Available records:

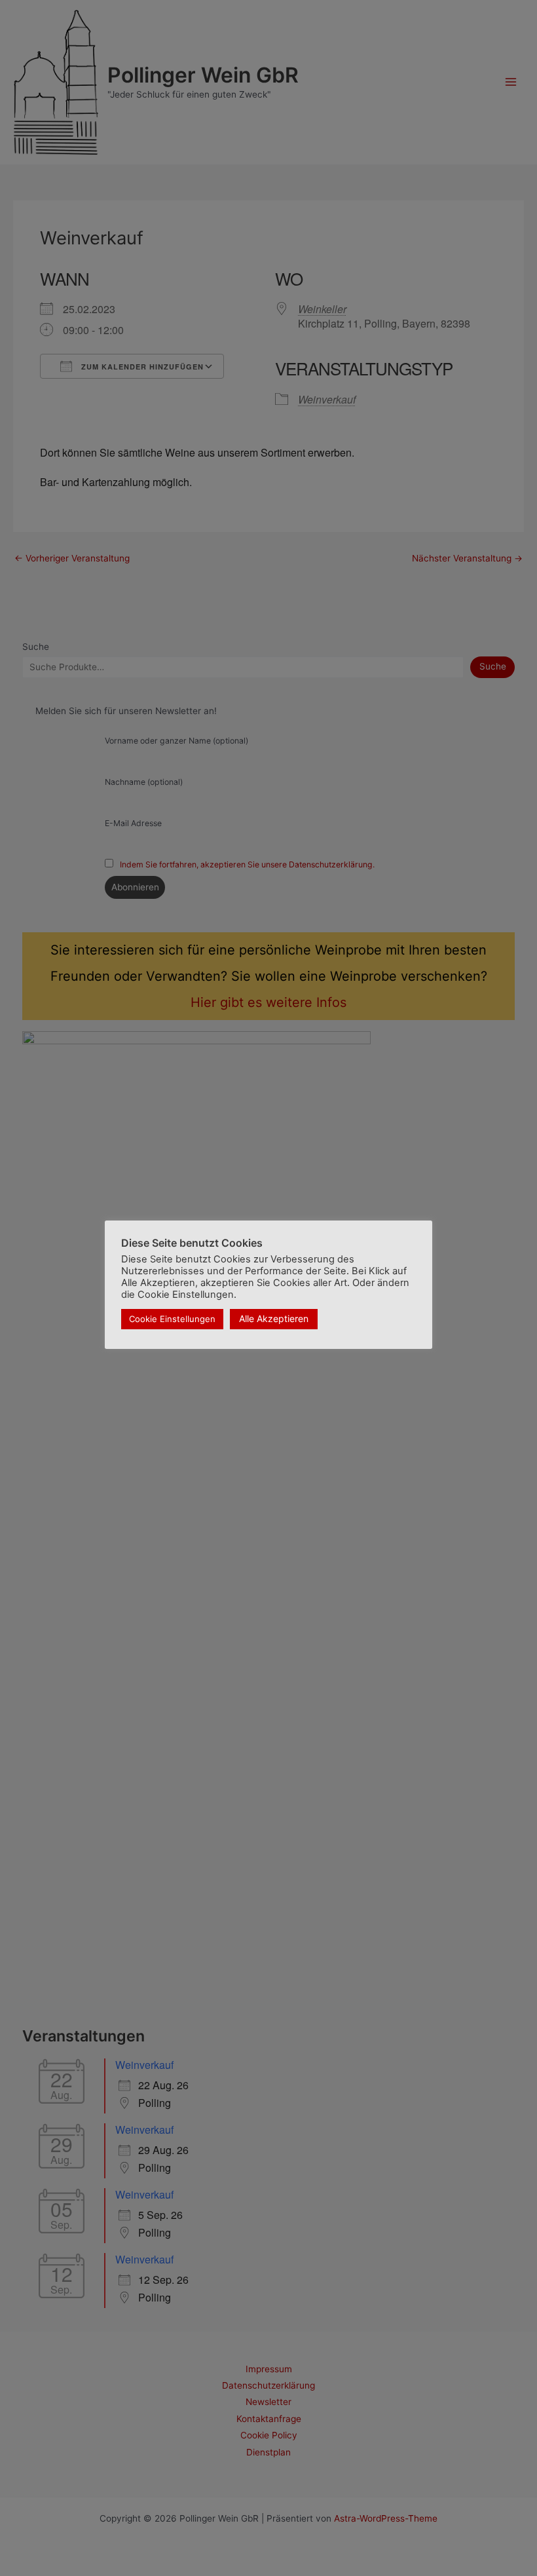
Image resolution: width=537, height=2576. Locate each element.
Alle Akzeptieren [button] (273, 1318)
--
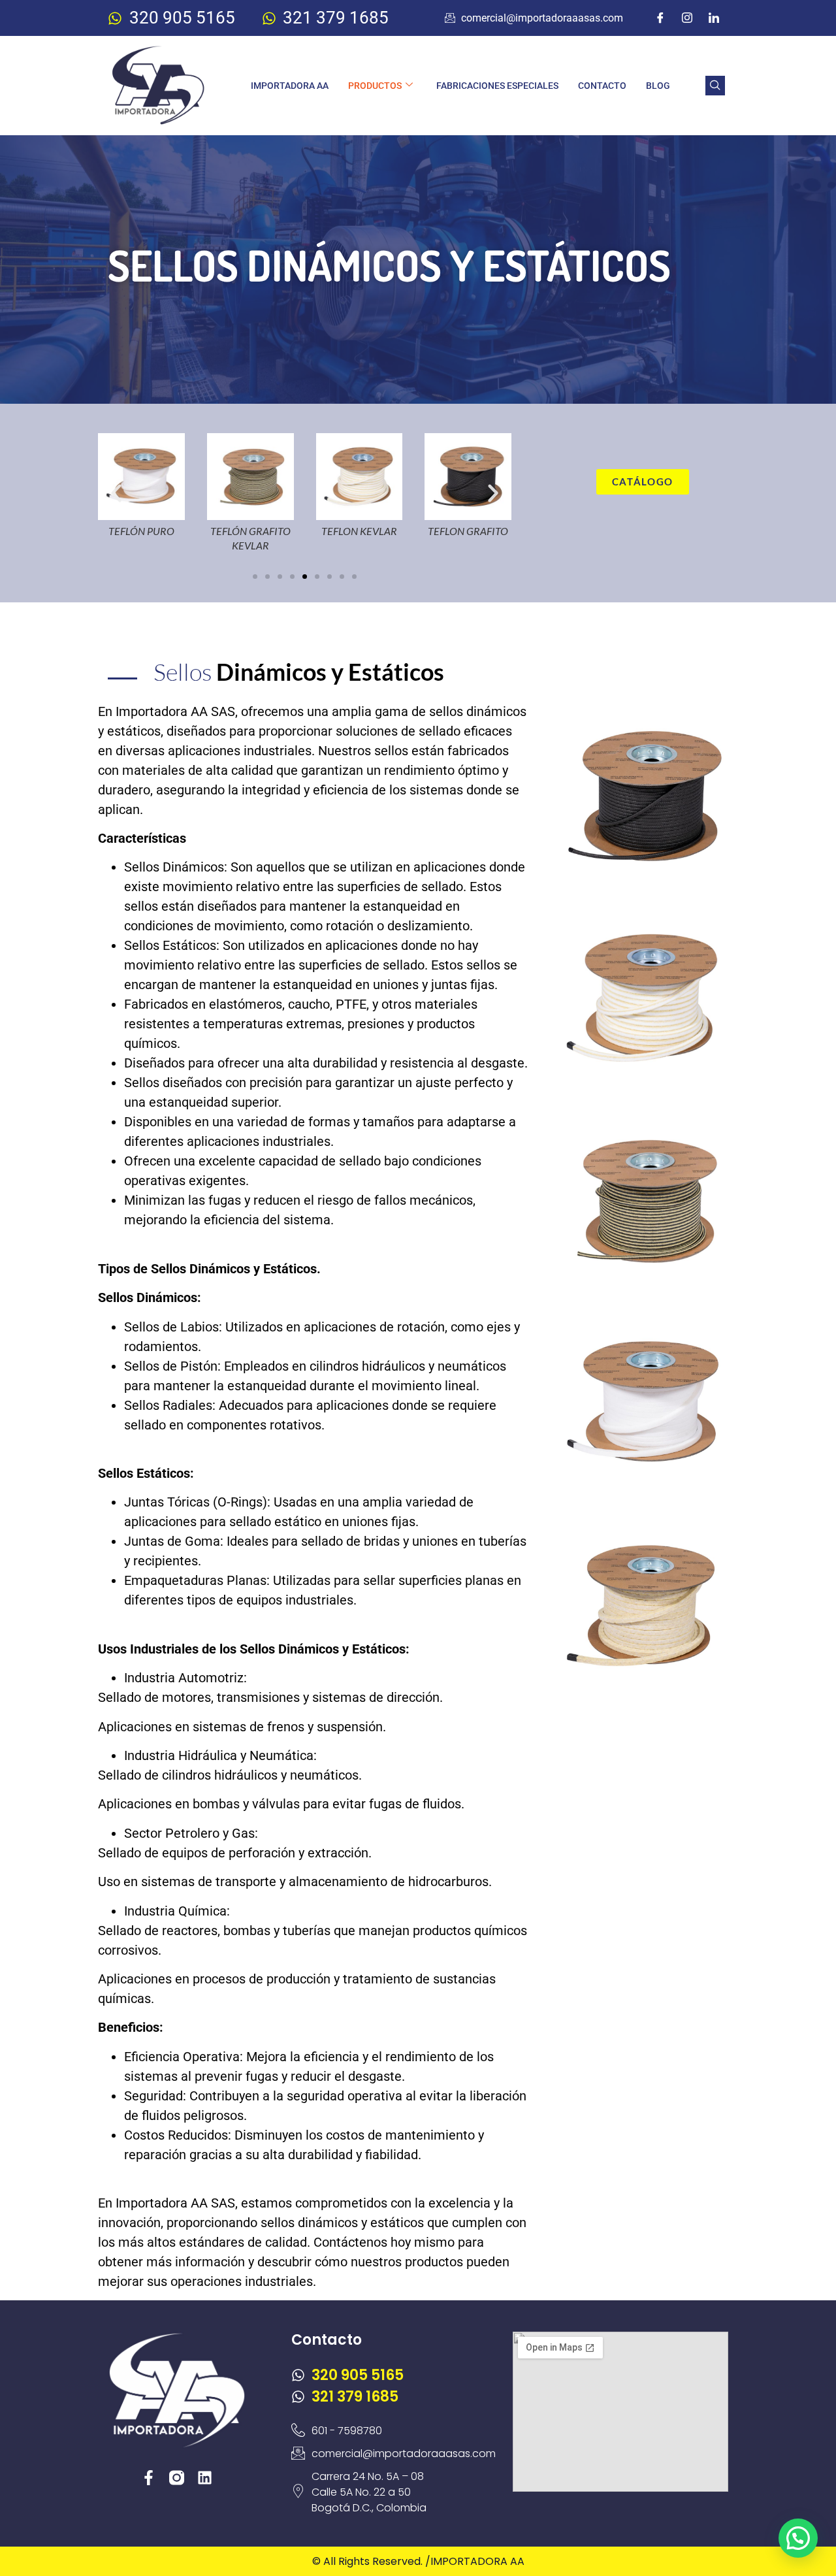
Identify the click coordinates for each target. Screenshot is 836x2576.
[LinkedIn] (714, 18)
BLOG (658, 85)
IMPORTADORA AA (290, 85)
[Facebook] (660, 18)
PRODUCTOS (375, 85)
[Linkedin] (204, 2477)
...
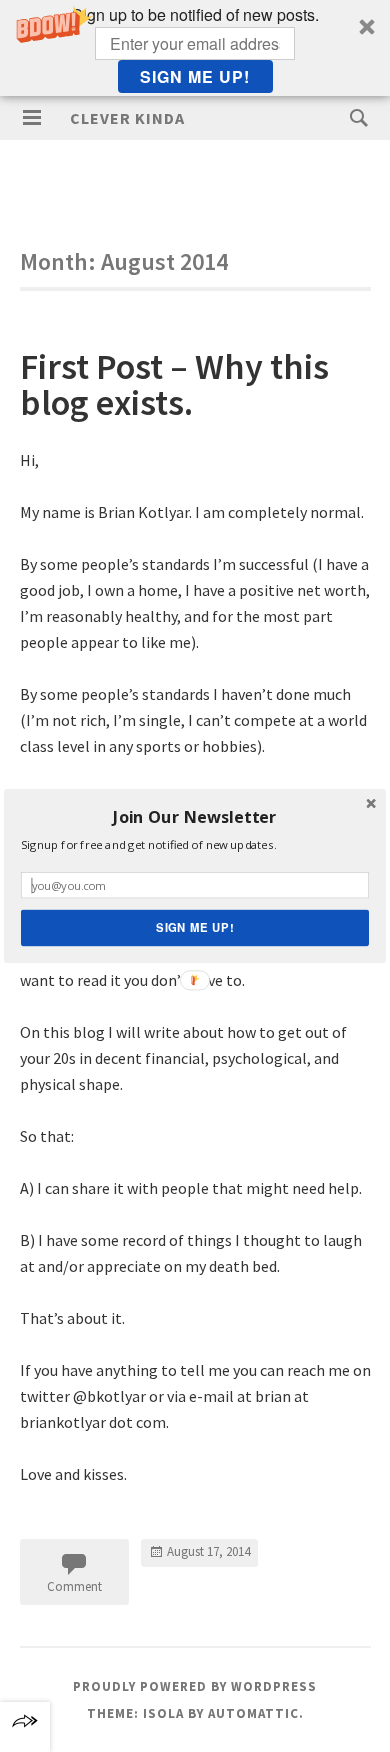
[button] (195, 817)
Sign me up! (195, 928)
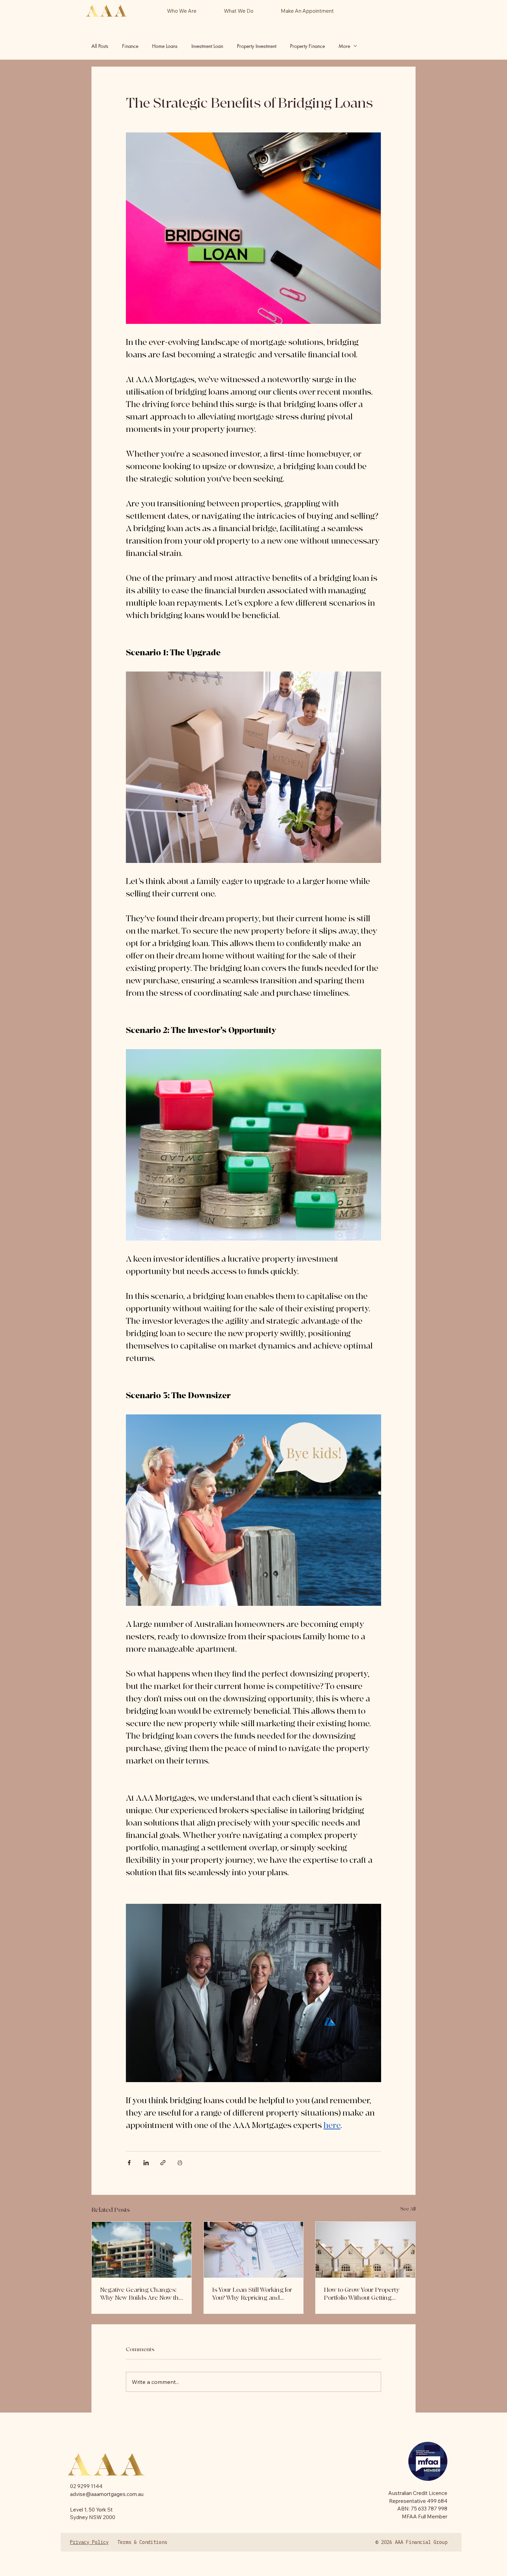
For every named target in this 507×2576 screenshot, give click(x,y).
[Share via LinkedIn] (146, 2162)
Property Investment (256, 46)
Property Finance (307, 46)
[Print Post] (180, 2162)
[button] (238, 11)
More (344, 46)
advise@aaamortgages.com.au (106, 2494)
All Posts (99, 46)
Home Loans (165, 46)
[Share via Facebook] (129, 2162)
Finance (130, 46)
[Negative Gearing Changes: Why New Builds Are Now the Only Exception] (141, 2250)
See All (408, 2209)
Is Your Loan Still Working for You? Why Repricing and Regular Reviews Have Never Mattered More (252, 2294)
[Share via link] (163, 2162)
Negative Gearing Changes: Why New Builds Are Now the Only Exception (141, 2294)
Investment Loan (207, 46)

Problem description:
Look above for the line holding "[Print Post] (180, 2162)", then set down exactly that line and every line after it up to and including the line holding "Investment Loan (207, 46)", with nothing else.

Task output:
[Print Post] (180, 2162)
[button] (238, 11)
More (344, 46)
advise@aaamortgages.com.au (106, 2494)
All Posts (99, 46)
Home Loans (165, 46)
[Share via Facebook] (129, 2162)
Finance (130, 46)
[Negative Gearing Changes: Why New Builds Are Now the Only Exception] (141, 2250)
See All (408, 2209)
Is Your Loan Still Working for You? Why Repricing and Regular Reviews Have Never Mattered More (252, 2294)
[Share via link] (163, 2162)
Negative Gearing Changes: Why New Builds Are Now the Only Exception (141, 2294)
Investment Loan (207, 46)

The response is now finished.